### INSTRUCTIONS FOR THE TASK
Every line from the one containing "You are a GUI" to the end of the records below must be copied exactly, and no pictures may be included.
EXCERPTED DATA section start
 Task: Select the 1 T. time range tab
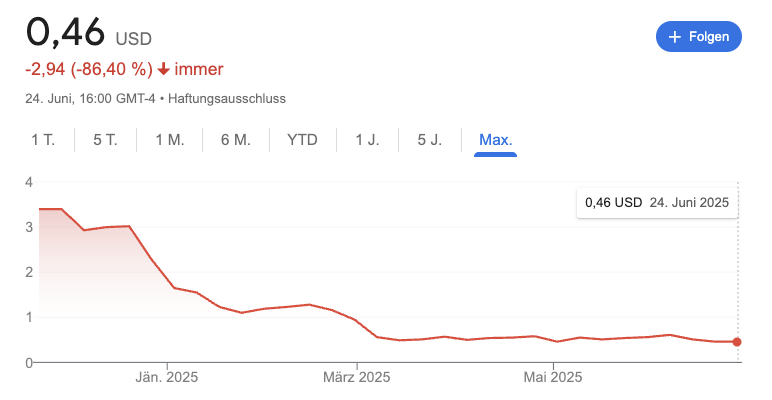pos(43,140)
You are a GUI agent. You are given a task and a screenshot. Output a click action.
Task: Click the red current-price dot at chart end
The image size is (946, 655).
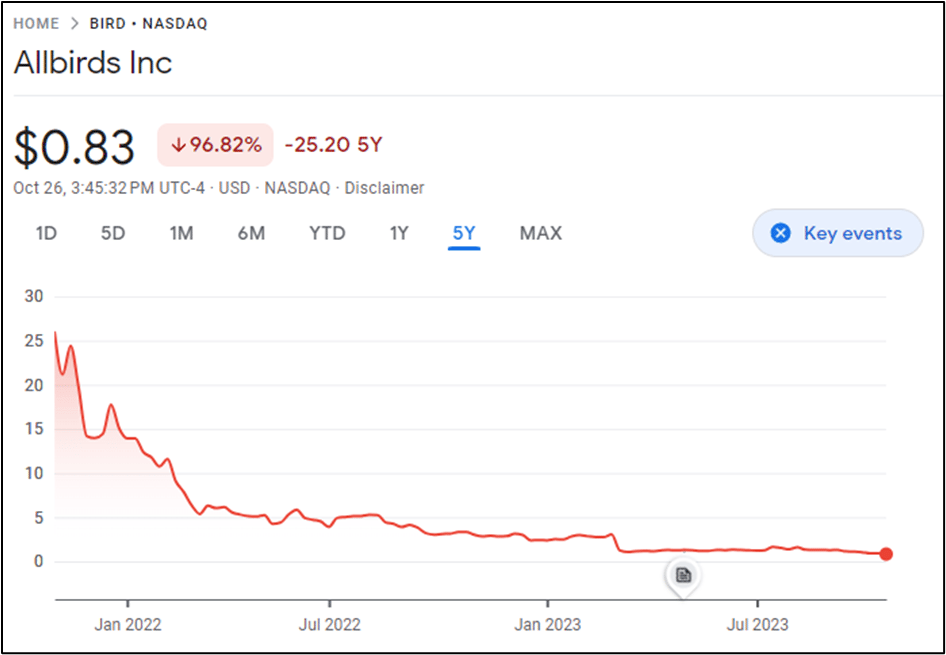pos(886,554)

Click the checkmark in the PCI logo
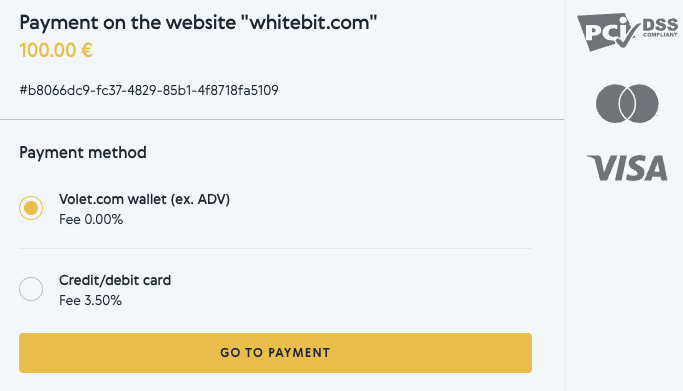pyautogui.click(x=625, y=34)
EXCERPTED DATA section end
### TASK OUTPUT
You are a GUI agent. You are given a task and a screenshot. Output a click action.
Task: Click the red current-price dot at chart end
The image size is (946, 655).
pos(886,554)

Click the checkmark in the PCI logo
pyautogui.click(x=625, y=34)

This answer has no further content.